Race On – USC Self-Driving Car Competition¶
The goal of this competition is to engage students in hardware-software development of a self-driving car for racing. Teams of 2 to 4 students compete to build the fastest car and have one semester to prepare for the two races, when all cars, turn by turn, race to record the fastest time. The competition is for USC Viterbi masters students and undergraduate juniors and seniors, regardless of Viterbi program or year. Sophomore undergraduate students are also welcome; however, the difficulty of this competition may be more appropriate for more experienced students. Students are not expected to have prior experience with self-driving cars. Teams will receive instructions how to assemble a car from scratch and program the control algorithm of a self-driving car. All cars are built on the same platform and race against each other on the same track configurations, thus innovation and creativity is what counts.
To help the teams get started, a series of workshops on embedded hardware and software concepts will be organized to provide technical support to the students especially during the initial phase of the race. In addition, optional weekly sessions are to be held where teams can work on their projects and interact with other teams. Though these workshops are meant to help the teams develop their car, outside work on the project will be necessary, since an exceptional car will require thoughtful optimization to excel. With these workshops as a starting place, teams are given the unique opportunity to apply their technical knowledge and creative abilities to a real-world situation.
Fees and Prizes¶
For new teams, the fee to participate in Race On is $250 per team. This fee covers all the materials needed to assemble a self-driving car, such as the car kit, raspberry pi plus other components and accessories. Teams can get $100 back along with additional sensors and components by actively participating in races. Winning teams even stand a chance to win up to $400. See Rules section for details.

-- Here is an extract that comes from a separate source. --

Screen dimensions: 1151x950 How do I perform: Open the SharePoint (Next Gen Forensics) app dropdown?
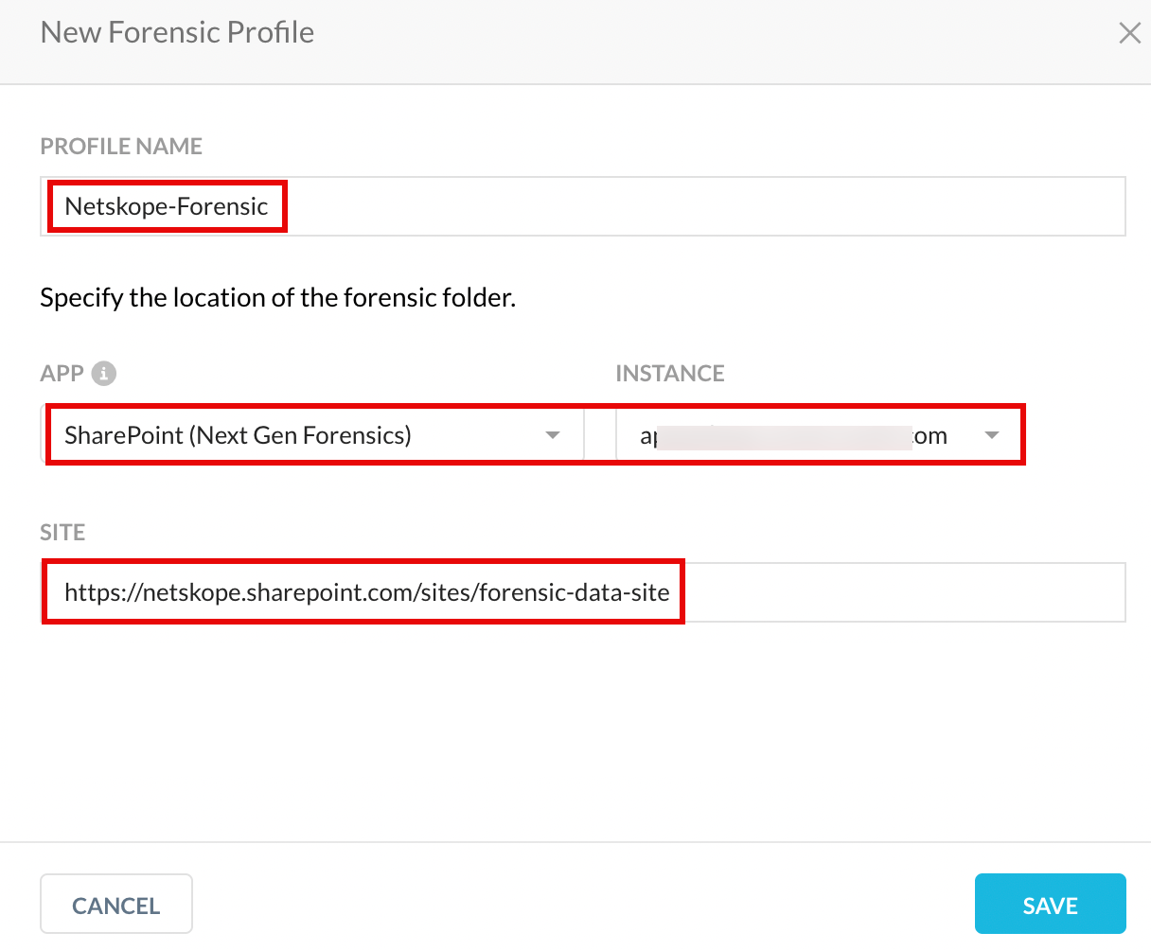tap(312, 435)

Upon registration, new teams will receive their car, described below. Teams with returning members will use their previous car.
The car is built around a 1/10 scale RC touring chassis powered by a brushed motor and a 2–cell LiPo battery. The Raspberry Pi microprocessor through image processing will detect the track from the images supplied by a camera and adjust the steering angle and the motor speed to keep the car on the track. The images below show the assembled car, the camera and the Raspberry Pi board that when assemble form the car to be raced. The chassis, battery and the motor are regulated to ensure that no team gains an advantage through better components, and that creativity and superior programming differentiate the teams.
Modifications of the chassis are allowed as long as the changes follow the competition rules. Moreover, more sensors can be added as long as the camera remains the main sensor used for steering the car. Cars are permitted to have a wireless connection with a computer for development and calibration, however, during the final race the car should operate autonomously and no external connection is permitted. All cars will be inspected before the final race and only the ones which comply with the above rules will be allowed to compete.